ICCM: Decision Making
Mr. Amirreza Bagherzadehkhorasani
In this study, we propose a roadmap for the analysis of various factors on cognitive models' parameters and utilizing different cognitive models to better understand the human decision making process in a binary choice task. Our experiment of a binary choice task is a biased coin flip game, where users predict the outcome of 150 trials of biased coin flips without knowing the coin's bias. In a previous study, we conducted a factorial ANOVA on the biased coin flip game to identify factors that significantly influence users' decision making strategies, such as Gender, Win rate visibility, and the coin's bias value. In this paper, we employed genetic algorithms to identify cognitive models that fit users' behaviors the best in specific scenarios for each combination of the effective factors. Subsequently, we fitted linear models to examine the relationship between the identified parameters and the influential factors. By analyzing and interpreting the coefficients of these linear models, we aim to gain insights into how these factors affect users' decision making processes and understand human decision making better. Our proposed roadmap serves as a valuable resource for researchers aiming to interpret cognitive model parameters for diverse user behaviors. By providing a systematic approach to investigating the relationships between influential factors and cognitive model parameters, this work provides a deeper understanding of human decision making processes and baselines for future modeling approaches in this domain.
This is an in-person presentation on July 21, 2023 (11:00 ~ 11:20 UTC).
Nele Russwinkel
Annika Österdiekhoff
Stefan Kopp
Cognitive and sensorimotor functions are usually assessed separately and therefore also modeled individually although they are strongly intertwined. One way to link these two levels conceptually is sensorimotor abstraction. It is the simplification of complex sensorimotor experiences, and it might enable goal-directed planning in situations with high uncertainties.
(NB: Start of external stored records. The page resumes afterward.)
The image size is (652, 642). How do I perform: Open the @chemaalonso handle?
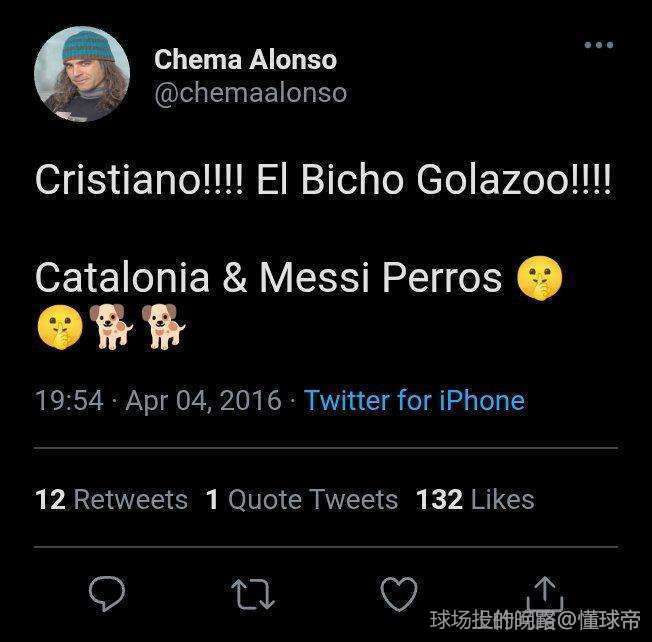click(251, 93)
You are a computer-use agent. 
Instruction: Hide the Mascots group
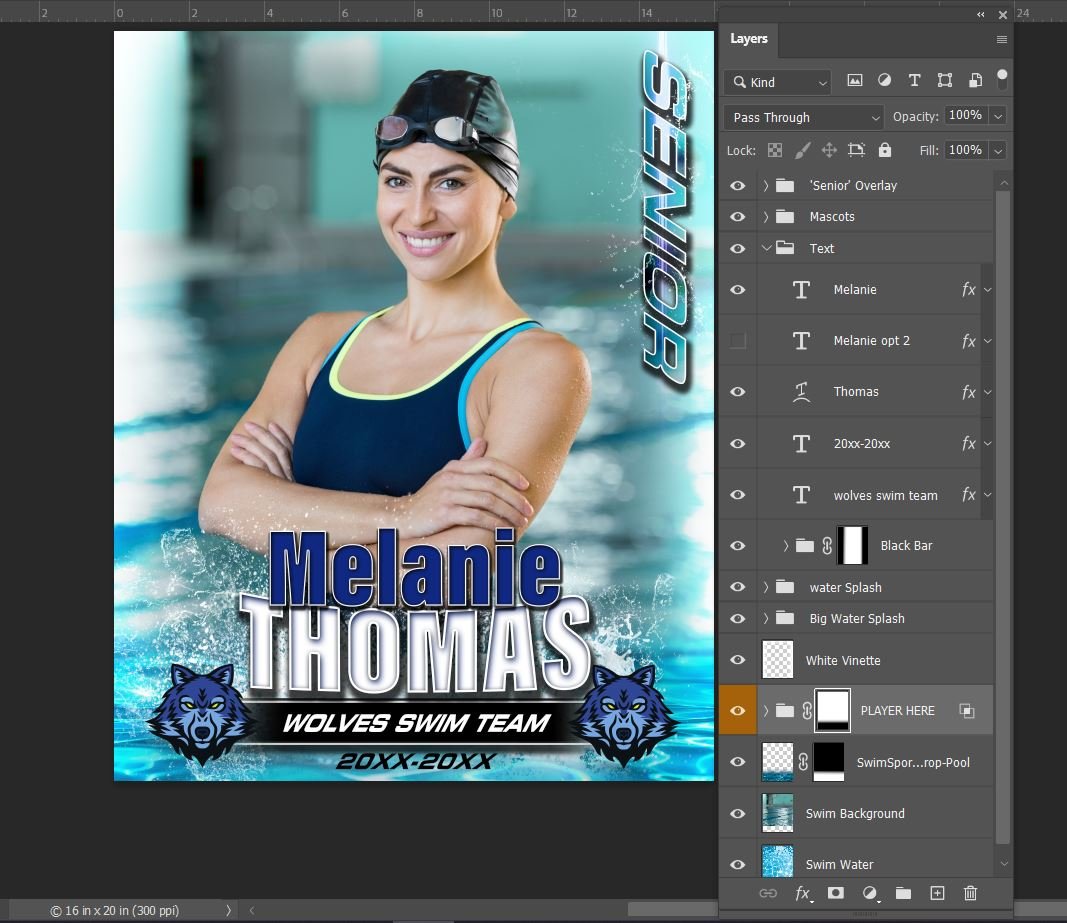(x=737, y=216)
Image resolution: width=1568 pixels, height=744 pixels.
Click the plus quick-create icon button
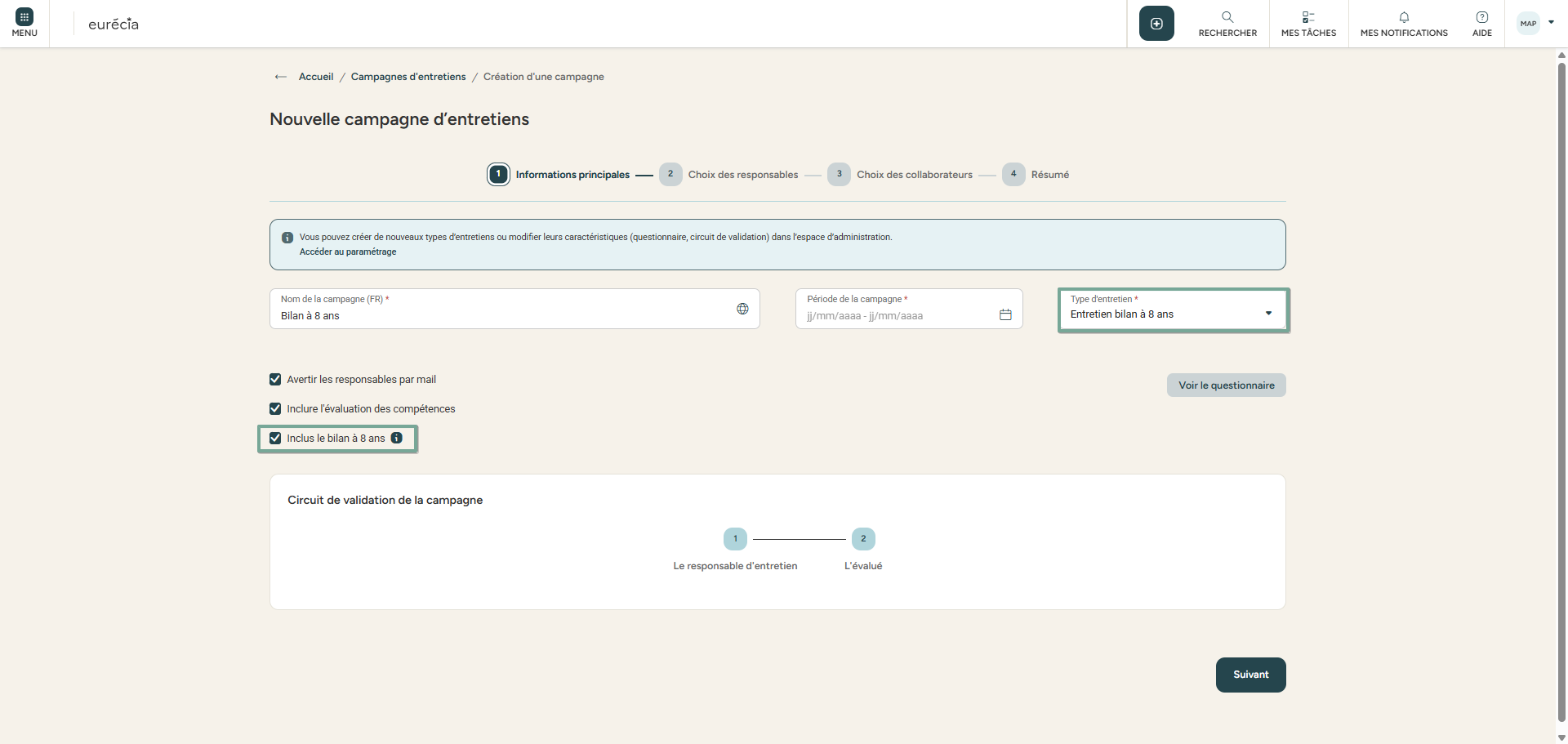1156,24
We propose a computational model for dynamic decision-making that employs two distinct layers, a (lower) sensorimotor control layer holding sub-symbolic information, and a (higher) cognitive control layer holding abstracted information as symbols. In this two-layer architecture information about action control is passed upwards in the hierarchy, abstracted, and used to generate explicit action intentions which are passed downwards again. The hierarchization of model components is intended to represent the different levels of regulatory control (automated vs. fully conscious). We also use different forms of modeling for the individual layers. We employ predictive coding for sensorimotor and ACT-R for cognitive control. An agent equipped with the two-layer architecture is situated in a grid world and tasked to reach a finish line. However, the environment poses challenges on motor control by causing perturbations in the action execution of traversal reflecting varying uncertainty encountered in the real world. Here we describe a straightforward approach to the multi-layer architecture and relate it to the embodied cognition perspective. We also discuss possible extensions that we plan to introduce which depict fundamental cognitive functions such as representing the visual environment in varying granularity.
This is an in-person presentation on July 21, 2023 (11:20 ~ 11:40 UTC).
Dr. Lorraine Borghetti
Prof. Joe Houpt
Dr. Leslie Blaha
Prior research has found interference effects (IEs) in decision making, which violate classical probability theory (CPT). We developed a model of IEs called the probability theory + noise (PTN) model and compare its predictions to an existing quantum model called the Belief-Action Entanglement (BAE) model. The PTN assumes that memory operates consistently with CPT, but noise in the retrieval process produces violations of CPT. Using parameter space partitioning, we identified that both models can produce all qualitative patterns of IEs. We found that the BAE tends to produce IE distributions with a larger variance compared to the PTN. We also show that PTN predicts a relationship we term the conditional attack probability equality (CAEP) which is violated in previously reported data. The CAEP holds for the PTN regardless of chosen parameter values. However, the BAE is not constrained by the CAEP.
This is an in-person presentation on July 21, 2023 (11:40 ~ 12:00 UTC).
Richard Paul Cooper
We investigate the viability of the drift-diffusion framework to account for behaviour on magnitude comparison tasks. Data from both published studies on magnitude comparison and a simulation are analysed to estimate the key drift-diffusion model parameters, using the EZ-diffusion method and HDDM package. All methods resulted in linear mappings between drift rate and difficulty (indexed using 1 - smaller/larger), with an intercept that was consistently close to zero for non-symbolic tasks. The EZ method was rapid and simple to apply, but subject to bias when using aggregate data or when accuracy was very high. In contrast, the HDDM tool produced results that were less biased, but individual differences were under-estimated. We conclude that application of parameter estimation methods, particularly in research on individual differences, requires careful consideration of their limitations.
This is an in-person presentation on July 21, 2023 (12:00 ~ 12:20 UTC).